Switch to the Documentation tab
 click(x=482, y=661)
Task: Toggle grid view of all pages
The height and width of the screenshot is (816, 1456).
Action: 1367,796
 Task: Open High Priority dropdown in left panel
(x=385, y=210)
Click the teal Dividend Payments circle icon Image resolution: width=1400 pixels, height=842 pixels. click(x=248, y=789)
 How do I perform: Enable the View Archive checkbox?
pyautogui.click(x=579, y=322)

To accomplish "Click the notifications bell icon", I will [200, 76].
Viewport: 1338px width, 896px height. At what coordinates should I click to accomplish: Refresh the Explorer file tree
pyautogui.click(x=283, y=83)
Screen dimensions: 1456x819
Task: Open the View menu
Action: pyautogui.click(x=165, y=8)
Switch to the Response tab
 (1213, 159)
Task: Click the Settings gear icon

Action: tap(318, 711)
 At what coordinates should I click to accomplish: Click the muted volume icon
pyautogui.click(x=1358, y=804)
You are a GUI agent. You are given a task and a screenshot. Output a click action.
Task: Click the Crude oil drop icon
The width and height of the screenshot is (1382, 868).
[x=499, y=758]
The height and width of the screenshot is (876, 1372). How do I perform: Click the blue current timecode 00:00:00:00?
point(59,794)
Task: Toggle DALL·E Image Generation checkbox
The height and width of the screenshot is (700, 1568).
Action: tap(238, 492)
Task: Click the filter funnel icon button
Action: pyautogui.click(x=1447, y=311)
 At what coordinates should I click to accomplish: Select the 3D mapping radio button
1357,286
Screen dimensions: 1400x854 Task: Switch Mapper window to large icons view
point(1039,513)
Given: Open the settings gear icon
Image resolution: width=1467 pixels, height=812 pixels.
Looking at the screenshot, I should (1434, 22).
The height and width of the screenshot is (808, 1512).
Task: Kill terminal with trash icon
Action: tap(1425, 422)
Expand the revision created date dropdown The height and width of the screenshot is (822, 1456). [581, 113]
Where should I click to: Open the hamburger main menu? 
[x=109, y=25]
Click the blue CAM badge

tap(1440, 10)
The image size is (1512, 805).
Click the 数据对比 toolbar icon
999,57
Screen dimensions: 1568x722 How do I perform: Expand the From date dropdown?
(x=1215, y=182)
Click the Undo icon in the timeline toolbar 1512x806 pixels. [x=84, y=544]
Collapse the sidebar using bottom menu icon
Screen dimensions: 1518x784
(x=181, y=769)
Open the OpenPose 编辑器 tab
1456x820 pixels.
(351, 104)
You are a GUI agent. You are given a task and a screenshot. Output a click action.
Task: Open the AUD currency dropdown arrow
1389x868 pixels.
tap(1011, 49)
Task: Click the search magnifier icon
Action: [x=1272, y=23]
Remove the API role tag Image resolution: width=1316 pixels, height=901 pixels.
■ ■ ■
■ WHAT NEEDS TO BE DONE
Take the records shown above and output them again exactly.

■ TASK RESPONSE
Switch to the Documentation tab
 click(x=482, y=661)
Task: Toggle grid view of all pages
The height and width of the screenshot is (816, 1456).
Action: 1367,796
 Task: Open High Priority dropdown in left panel
(x=385, y=210)
Click the teal Dividend Payments circle icon Image resolution: width=1400 pixels, height=842 pixels. click(x=248, y=789)
 How do I perform: Enable the View Archive checkbox?
pyautogui.click(x=579, y=322)

To accomplish "Click the notifications bell icon", I will [200, 76].
Viewport: 1338px width, 896px height. At what coordinates should I click to accomplish: Refresh the Explorer file tree
pyautogui.click(x=283, y=83)
Screen dimensions: 1456x819
Task: Open the View menu
Action: pyautogui.click(x=165, y=8)
Switch to the Response tab
 (1213, 159)
Task: Click the Settings gear icon

Action: tap(318, 711)
 At what coordinates should I click to accomplish: Click the muted volume icon
pyautogui.click(x=1358, y=804)
You are a GUI agent. You are given a task and a screenshot. Output a click action.
Task: Click the Crude oil drop icon
The width and height of the screenshot is (1382, 868).
[x=499, y=758]
The height and width of the screenshot is (876, 1372). How do I perform: Click the blue current timecode 00:00:00:00?
point(59,794)
Task: Toggle DALL·E Image Generation checkbox
The height and width of the screenshot is (700, 1568).
Action: tap(238, 492)
Task: Click the filter funnel icon button
Action: pyautogui.click(x=1447, y=311)
 At what coordinates should I click to accomplish: Select the 3D mapping radio button
1357,286
Screen dimensions: 1400x854 Task: Switch Mapper window to large icons view
point(1039,513)
Given: Open the settings gear icon
Image resolution: width=1467 pixels, height=812 pixels.
Looking at the screenshot, I should (1434, 22).
The height and width of the screenshot is (808, 1512).
Task: Kill terminal with trash icon
Action: tap(1425, 422)
Expand the revision created date dropdown The height and width of the screenshot is (822, 1456). [581, 113]
Where should I click to: Open the hamburger main menu? 
[x=109, y=25]
Click the blue CAM badge

tap(1440, 10)
The image size is (1512, 805).
Click the 数据对比 toolbar icon
999,57
Screen dimensions: 1568x722 How do I perform: Expand the From date dropdown?
(x=1215, y=182)
Click the Undo icon in the timeline toolbar 1512x806 pixels. [x=84, y=544]
Collapse the sidebar using bottom menu icon
Screen dimensions: 1518x784
(x=181, y=769)
Open the OpenPose 编辑器 tab
1456x820 pixels.
(351, 104)
You are a GUI agent. You are given a task and a screenshot. Output a click action.
Task: Open the AUD currency dropdown arrow
1389x868 pixels.
tap(1011, 49)
Task: Click the search magnifier icon
Action: [x=1272, y=23]
Remove the API role tag Image resolution: width=1316 pixels, height=901 pixels.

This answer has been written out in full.